第63話 「正妻同盟」
初めまして私マーニー! 毎日一生懸命がんばる、十七歳のごく平凡な女の子!
冒険者ギルドの受付嬢をしていたら、ある日銀髪のイケメンに告白されちゃってもうびっくり☆ さらにさらに、なななーんと、そのイケメンが帝都イクリピアの王子さまだっていうから、またまたびっくりー☆☆
そんなこんなで王子さまに『正妻にならないか?(キラキラッ)』って誘われちゃって、それってもしかして私がお姫様ってことー!?(ウソウソそんなの信じらんない!)
でもドキドキしていると、その王子さまの婚約者を名乗るとっても綺麗なエルフのお姫様がやってきちゃって、ひゃーん、これって修羅場のヨカン!?
どうしようどうしよう、マーニー困っちゃうー! わたしはただ平和に生きたいだけなのにー!(涙)
と、そんな謎のナレーションが頭を流れていった。
どうも、マーニーです。今、修羅場に巻き込まれています。
あたふたとうろたえるイクリピアの王子ジャックと、絶叫は収まったもののメソメソと泣いているエルフの姫ディネリンド。俺はいったいどうすれば。気まずい。ものすごい気まずい。
ジャックはこちらをちらちらと見ている。見ているが、俺はなにもしないぞ。だってディネリンドのこと、なにも知らないし。もう余計なことは言わない。無の境地だ。
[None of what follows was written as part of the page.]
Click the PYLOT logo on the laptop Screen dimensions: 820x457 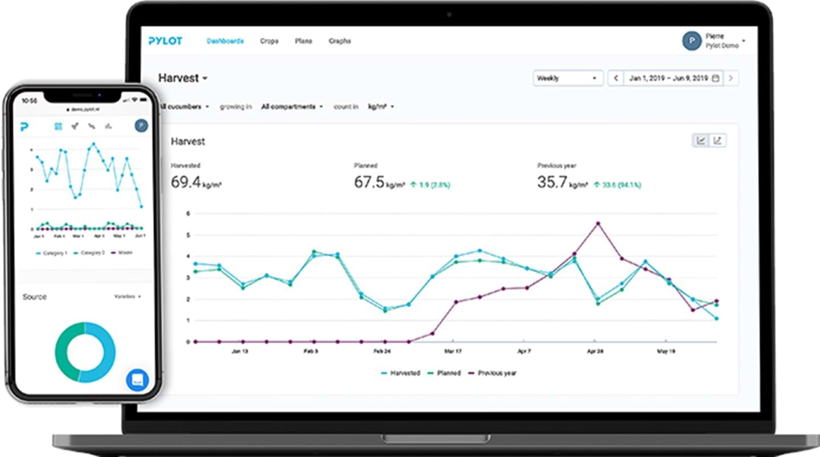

がんばれジャック。俺の好感度を稼ぐチャンスだぞ。マーニーエンドは絶対にありえないが。俺は内心で応援をする。この空気を吹き飛ばしてくれるなら、なんだって構わない気分だ。
ジャックは「そうだ!」と手を打った。
来る。イクリピアの第二王子の起死回生の一撃が、今、来る――!
ジャックは朗らかに語り出した。
「実は昨日、こんな分厚いステーキが出てさ。それが肉汁がたっぷり出ておいしくてさ。それをシェフに聞いたら、フェルマーレ地方で獲れたブラックバイソンっていうモンスターの肉だってね。いやあモンスターも食べたらおいしいんだねー。いやあびっくりびっくり!」
「…………」
「…………」
ジャックと俺とディネリンドの間を、冷たい風が吹き抜けていった。
こいつ、へらへらとなにを言っていやがるんだ……!?
笑っていたジャックは真顔に戻ると、顔を背けながら一言「おかしいな……」とひどく重苦しい声でつぶやいた。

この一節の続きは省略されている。